Rappelez-vous, il y a deux ans, Cock Robin faisait une première partie très remarquée de Jean-Jacques Goldman, qui avait craqué pour eux. Cette fois, ils récidivent, mais en vedette, pour une méga tournée qui partira du Zénith de Paris puis vers 20 villes de France et enfin en Europe : si vous aimez les mélodies sucrées et l'harmonie des voix de Peter Kingsbery et Anna LaCazio, ne ratez pas ce grand événement ! [...]

- Sur scène, combien de titres interprétez-vous ?

PETER : Nous allons jouer la totalité des titres de nos deux derniers albums, plus des nouveaux titres que nous graverons sur vinyle pour notre prochain 33 tours qui sortira l'été prochain.

- Pouvez-vous nous décrire le show ?

PETER : Très visuel au niveau des lumières et de la mise en scène, nous tenons beaucoup à ce que l'impact musical ne se fasse pas au détriment du spectacle. L'esprit rock doit rester omniprésent. Il y aura quatre musiciens nouveaux, tous originaires de Los Angeles. Je sens qu'on va bien s'éclater ! En plus, nous réservons une surprise au public ! Je n'en dis pas plus, venez voir le concert.

- Votre dernier album semble plus intimiste, est-ce vrai ?

ANNA : Disons qu'il est plus accompli, notre musique a évolué vers une tendance plus dramatique surtout au niveau des textes et de l'ambiance, nous aimons toujours traduire des émotions de tous les jours, les relations humaines entre les gens, en un mot la vie avec ses bons et ses mauvais côtés.

- Vous êtes américains et pourtant on vous prend souvent pour un groupe anglais, comment l'expliquez-vous ?

PETER : Nous avons effectivement un son assez anglais, cela vient de mon goût pour la musique classique et de l'Europe que j'adore pour sa culture. D'ailleurs, j'essaie d'apprendre le français : j'ai appris trois nouveaux mots depuis six mois (rires). En fait je pense qu'il ne faut pas mettre d'étiquette, quand une musique est bonne, peu importe son origine.

- Préférez-vous les grandes salles, voire des stades, ou bien la chaleur des petites salles ?

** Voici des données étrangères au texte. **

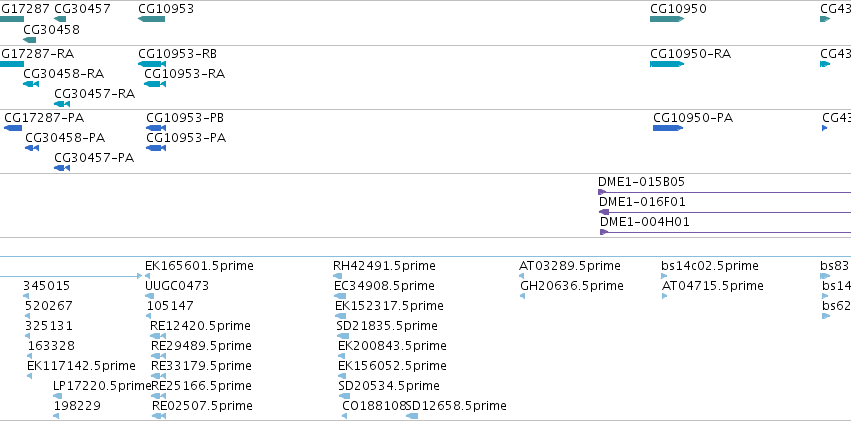Click the CG10950-RA transcript arrow
The width and height of the screenshot is (851, 421).
coord(667,64)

PETER ET ANNA : Les deux, ce qui compte pour nous c'est d'être sur scène et d'avoir le contact avec le public. Disons que les endroits immenses sont excitants et les petites salles plus intimes : pour nous le but est d'adapter notre façon de jouer.

- Avez-vous le temps d'avoir une vie privée ? Comment l'occupez-vous ?

PETER : Nous n'avons plus de temps pour une vie privée depuis que le groupe marche très fort. Nous voyageons beaucoup, le reste du temps nous sommes en studio. Mon passe-temps favori est d'écrire des chansons. Anna arrive à voir son boy-friend qui vient la rejoindre sur nos tournées. Quant à moi, je suis célibataire, et entre parenthèses, j'adore les françaises que je trouve très sexy. Et puis nous aurons assez de temps quand nous serons vieux. Pour l'instant, on vit à 100 à l'heure.

- Votre dernier clip est très beau, aimez-vous cette forme de communication musicale ?

PETER ET ANNA : Oh oui, beaucoup. Notre rêve : faire un clip à Paris réalisé par Jean-Baptiste Mondino qui a déjà réalisé, avec beaucoup de succès, celui de Prince et Madonna.

- Le look a une importance énorme pour les stars du rock de nos jours, qu'en pensez-vous ?

PETER ET ANNA : Le look, c'est très important, nous on flashe pour la mode et les créateurs français. Notre rêve : prendre un appartement à Paris, y vivre six mois de l'année, acheter des tonnes de fringues et boire du vin rouge au petit déjeuner.